Render the lines from the very first one through the line containing "The image size is (1456, 819). What" as a two-column CSV with the headers entry and result. Give one row per entry paired with its answer, with each in its own quoted field and line breaks turned into spaces.

[Records for finding described items]
----

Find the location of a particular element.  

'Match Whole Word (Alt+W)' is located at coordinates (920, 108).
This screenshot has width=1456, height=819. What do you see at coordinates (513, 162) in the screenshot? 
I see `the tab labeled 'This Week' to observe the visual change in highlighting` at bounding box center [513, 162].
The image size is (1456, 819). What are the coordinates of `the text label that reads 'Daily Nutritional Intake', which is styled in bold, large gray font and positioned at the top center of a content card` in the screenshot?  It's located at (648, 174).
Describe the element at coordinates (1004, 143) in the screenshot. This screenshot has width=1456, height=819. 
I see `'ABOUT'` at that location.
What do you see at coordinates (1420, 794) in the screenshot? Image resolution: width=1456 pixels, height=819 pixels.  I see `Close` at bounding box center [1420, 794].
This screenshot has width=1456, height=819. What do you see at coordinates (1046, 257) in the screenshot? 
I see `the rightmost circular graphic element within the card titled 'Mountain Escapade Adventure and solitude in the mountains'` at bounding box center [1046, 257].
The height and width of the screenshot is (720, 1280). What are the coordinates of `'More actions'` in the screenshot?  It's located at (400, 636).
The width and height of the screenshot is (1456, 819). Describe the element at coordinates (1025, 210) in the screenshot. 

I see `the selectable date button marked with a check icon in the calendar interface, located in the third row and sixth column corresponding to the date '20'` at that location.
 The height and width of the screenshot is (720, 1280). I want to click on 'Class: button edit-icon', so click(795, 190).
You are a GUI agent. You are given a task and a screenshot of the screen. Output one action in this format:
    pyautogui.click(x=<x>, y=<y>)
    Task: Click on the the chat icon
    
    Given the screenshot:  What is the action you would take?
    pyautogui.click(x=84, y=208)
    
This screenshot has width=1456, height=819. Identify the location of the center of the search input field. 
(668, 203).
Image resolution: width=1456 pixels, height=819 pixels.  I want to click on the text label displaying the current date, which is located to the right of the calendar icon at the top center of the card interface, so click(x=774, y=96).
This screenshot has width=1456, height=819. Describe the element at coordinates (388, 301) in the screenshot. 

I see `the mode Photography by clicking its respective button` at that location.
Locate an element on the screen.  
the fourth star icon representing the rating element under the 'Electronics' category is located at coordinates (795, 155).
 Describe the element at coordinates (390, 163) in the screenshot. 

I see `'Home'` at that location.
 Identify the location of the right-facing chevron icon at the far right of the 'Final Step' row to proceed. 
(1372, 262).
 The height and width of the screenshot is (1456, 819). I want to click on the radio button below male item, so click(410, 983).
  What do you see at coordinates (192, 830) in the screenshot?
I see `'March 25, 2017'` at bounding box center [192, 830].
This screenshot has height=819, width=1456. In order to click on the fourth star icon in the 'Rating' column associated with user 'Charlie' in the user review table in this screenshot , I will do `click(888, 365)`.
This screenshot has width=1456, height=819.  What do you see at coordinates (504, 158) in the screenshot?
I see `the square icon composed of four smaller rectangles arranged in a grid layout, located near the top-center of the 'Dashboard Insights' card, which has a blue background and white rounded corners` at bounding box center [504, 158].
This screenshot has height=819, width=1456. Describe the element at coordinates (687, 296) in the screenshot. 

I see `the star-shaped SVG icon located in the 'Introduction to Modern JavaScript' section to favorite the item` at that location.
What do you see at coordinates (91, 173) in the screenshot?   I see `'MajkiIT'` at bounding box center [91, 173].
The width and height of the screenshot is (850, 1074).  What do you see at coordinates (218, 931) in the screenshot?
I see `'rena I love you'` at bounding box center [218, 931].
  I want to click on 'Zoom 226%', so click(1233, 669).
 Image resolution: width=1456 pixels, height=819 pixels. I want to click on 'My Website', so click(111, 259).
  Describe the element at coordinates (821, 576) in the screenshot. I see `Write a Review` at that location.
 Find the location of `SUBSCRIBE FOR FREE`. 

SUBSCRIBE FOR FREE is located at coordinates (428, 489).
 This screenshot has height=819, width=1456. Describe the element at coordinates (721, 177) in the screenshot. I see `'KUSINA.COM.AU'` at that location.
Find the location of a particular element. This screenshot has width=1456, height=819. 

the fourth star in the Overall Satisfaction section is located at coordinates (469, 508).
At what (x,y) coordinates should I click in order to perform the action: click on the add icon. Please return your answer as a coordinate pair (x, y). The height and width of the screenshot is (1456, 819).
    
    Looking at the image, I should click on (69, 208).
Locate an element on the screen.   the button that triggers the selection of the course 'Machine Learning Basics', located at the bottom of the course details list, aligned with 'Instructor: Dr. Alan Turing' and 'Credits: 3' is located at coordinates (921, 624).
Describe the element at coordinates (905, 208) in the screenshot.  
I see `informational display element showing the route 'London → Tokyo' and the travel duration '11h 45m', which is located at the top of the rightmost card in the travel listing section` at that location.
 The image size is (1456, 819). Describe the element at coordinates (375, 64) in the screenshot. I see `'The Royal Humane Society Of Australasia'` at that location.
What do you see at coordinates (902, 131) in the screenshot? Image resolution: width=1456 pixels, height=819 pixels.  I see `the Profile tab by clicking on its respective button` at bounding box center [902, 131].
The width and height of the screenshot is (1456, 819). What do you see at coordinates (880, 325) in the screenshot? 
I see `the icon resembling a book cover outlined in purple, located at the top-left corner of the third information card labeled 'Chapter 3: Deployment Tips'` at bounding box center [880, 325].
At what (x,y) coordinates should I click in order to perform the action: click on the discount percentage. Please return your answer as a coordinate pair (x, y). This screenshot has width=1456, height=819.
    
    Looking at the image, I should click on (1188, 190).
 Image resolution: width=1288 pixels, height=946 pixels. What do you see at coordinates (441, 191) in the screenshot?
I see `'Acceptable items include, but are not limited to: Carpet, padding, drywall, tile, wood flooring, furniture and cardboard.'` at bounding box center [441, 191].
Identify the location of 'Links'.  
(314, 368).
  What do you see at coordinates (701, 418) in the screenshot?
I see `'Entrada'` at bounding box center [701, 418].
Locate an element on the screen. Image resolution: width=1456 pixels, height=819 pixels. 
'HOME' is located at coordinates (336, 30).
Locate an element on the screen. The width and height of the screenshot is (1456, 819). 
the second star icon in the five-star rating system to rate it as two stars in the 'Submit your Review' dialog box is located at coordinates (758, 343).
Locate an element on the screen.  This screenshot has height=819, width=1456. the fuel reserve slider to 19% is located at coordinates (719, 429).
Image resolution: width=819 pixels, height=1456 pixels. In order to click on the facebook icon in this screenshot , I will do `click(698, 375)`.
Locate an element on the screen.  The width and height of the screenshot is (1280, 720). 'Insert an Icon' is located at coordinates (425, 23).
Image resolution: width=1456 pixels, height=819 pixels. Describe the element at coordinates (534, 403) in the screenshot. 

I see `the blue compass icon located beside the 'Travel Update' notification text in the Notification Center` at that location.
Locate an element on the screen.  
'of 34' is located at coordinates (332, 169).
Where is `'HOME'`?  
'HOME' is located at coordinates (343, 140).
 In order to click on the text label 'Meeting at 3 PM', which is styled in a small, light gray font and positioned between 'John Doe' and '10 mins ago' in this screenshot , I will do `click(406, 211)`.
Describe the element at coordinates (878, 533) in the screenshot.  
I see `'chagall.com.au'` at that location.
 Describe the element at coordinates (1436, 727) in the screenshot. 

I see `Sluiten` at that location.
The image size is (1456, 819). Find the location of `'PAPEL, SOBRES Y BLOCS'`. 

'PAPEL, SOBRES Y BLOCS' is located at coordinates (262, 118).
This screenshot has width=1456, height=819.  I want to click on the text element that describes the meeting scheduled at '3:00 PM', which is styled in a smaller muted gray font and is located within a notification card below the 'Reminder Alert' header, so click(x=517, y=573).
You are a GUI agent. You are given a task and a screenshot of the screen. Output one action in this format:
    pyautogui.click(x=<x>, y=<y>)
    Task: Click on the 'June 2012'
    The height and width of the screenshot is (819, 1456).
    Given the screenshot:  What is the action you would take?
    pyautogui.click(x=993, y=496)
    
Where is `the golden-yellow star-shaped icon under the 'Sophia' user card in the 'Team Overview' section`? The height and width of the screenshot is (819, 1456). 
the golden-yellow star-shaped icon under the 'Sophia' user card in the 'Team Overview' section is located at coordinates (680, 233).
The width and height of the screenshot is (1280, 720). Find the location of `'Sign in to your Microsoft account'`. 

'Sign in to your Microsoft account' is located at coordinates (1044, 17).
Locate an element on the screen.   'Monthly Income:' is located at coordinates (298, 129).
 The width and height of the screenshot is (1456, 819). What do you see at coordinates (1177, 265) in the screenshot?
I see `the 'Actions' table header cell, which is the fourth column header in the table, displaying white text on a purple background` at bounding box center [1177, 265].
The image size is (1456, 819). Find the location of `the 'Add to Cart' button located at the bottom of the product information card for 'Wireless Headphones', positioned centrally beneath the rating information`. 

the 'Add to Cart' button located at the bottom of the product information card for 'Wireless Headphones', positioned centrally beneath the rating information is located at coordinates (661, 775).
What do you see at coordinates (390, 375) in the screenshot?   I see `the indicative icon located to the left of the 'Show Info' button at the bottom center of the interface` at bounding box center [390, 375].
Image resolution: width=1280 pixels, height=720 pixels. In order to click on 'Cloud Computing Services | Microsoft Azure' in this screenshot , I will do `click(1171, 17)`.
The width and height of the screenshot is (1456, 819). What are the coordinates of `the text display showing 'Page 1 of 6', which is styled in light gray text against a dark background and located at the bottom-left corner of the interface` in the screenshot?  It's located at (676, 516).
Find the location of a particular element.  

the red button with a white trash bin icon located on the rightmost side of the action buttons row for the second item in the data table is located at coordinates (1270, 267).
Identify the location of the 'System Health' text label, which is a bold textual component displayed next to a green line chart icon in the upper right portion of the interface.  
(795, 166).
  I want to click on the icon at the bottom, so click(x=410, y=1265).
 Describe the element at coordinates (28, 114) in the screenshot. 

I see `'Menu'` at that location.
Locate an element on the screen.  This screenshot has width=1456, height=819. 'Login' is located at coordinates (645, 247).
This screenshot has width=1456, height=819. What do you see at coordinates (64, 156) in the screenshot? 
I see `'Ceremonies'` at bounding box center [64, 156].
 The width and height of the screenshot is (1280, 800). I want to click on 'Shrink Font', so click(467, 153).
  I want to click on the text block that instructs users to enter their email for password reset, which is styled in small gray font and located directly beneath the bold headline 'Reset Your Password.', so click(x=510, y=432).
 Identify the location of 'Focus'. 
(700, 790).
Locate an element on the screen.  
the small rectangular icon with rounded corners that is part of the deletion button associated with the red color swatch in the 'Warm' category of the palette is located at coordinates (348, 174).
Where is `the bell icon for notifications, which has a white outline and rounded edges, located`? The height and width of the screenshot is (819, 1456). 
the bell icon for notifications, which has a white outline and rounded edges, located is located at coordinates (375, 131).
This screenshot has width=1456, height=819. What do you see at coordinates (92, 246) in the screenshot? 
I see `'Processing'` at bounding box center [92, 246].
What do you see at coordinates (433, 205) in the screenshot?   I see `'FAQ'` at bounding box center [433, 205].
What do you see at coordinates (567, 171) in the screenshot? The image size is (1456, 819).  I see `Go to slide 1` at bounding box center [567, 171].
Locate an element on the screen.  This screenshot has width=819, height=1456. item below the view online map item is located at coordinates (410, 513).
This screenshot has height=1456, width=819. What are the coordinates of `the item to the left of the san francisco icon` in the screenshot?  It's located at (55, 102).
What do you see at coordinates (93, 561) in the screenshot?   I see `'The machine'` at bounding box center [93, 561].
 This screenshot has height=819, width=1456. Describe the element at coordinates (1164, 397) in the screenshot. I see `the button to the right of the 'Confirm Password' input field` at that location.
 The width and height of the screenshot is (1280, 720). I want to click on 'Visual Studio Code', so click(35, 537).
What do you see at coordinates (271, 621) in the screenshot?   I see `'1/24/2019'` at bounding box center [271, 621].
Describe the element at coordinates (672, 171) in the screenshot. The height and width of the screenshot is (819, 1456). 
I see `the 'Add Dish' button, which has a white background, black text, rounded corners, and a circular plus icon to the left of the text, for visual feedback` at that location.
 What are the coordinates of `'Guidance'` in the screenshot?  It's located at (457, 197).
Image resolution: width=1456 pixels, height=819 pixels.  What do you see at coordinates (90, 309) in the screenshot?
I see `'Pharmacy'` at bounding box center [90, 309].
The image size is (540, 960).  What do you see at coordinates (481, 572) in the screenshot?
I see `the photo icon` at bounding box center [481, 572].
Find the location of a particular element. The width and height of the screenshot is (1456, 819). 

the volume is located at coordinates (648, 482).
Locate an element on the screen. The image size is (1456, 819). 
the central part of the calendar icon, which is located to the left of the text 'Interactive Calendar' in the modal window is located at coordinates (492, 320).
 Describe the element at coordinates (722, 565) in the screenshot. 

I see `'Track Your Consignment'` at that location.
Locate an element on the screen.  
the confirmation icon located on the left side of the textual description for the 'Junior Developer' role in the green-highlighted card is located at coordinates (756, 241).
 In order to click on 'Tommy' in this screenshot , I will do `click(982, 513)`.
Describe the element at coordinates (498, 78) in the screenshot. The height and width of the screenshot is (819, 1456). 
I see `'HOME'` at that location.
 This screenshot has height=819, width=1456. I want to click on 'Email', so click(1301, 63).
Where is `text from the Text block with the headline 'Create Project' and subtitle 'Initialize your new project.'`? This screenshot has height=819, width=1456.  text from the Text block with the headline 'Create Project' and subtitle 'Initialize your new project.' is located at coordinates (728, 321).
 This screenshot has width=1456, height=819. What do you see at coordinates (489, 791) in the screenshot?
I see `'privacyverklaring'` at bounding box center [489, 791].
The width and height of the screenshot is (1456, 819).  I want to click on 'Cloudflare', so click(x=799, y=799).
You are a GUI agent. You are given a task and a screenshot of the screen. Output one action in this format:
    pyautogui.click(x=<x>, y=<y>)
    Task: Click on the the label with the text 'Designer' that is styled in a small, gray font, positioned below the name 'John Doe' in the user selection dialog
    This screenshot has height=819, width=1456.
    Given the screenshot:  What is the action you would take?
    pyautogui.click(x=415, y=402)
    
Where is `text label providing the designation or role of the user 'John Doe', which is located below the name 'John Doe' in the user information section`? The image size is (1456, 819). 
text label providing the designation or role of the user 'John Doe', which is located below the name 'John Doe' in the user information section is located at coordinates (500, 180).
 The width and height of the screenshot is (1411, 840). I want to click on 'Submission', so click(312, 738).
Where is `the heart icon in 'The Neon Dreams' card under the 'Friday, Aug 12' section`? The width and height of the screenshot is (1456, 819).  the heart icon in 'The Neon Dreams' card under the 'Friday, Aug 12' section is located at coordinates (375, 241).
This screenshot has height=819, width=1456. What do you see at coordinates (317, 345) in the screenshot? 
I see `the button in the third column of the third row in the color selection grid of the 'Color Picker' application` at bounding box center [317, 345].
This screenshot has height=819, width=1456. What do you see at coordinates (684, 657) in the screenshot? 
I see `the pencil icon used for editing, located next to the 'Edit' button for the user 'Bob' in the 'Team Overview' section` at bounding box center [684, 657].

----

= FINAL ANSWER =
entry,result
"Find the location of a particular element.","'Match Whole Word (Alt+W)' is located at coordinates (920, 108)."
"This screenshot has width=1456, height=819. What do you see at coordinates (513, 162) in the screenshot?","I see `the tab labeled 'This Week' to observe the visual change in highlighting` at bounding box center [513, 162]."
"The image size is (1456, 819). What are the coordinates of `the text label that reads 'Daily Nutritional Intake', which is styled in bold, large gray font and positioned at the top center of a content card` in the screenshot?","It's located at (648, 174)."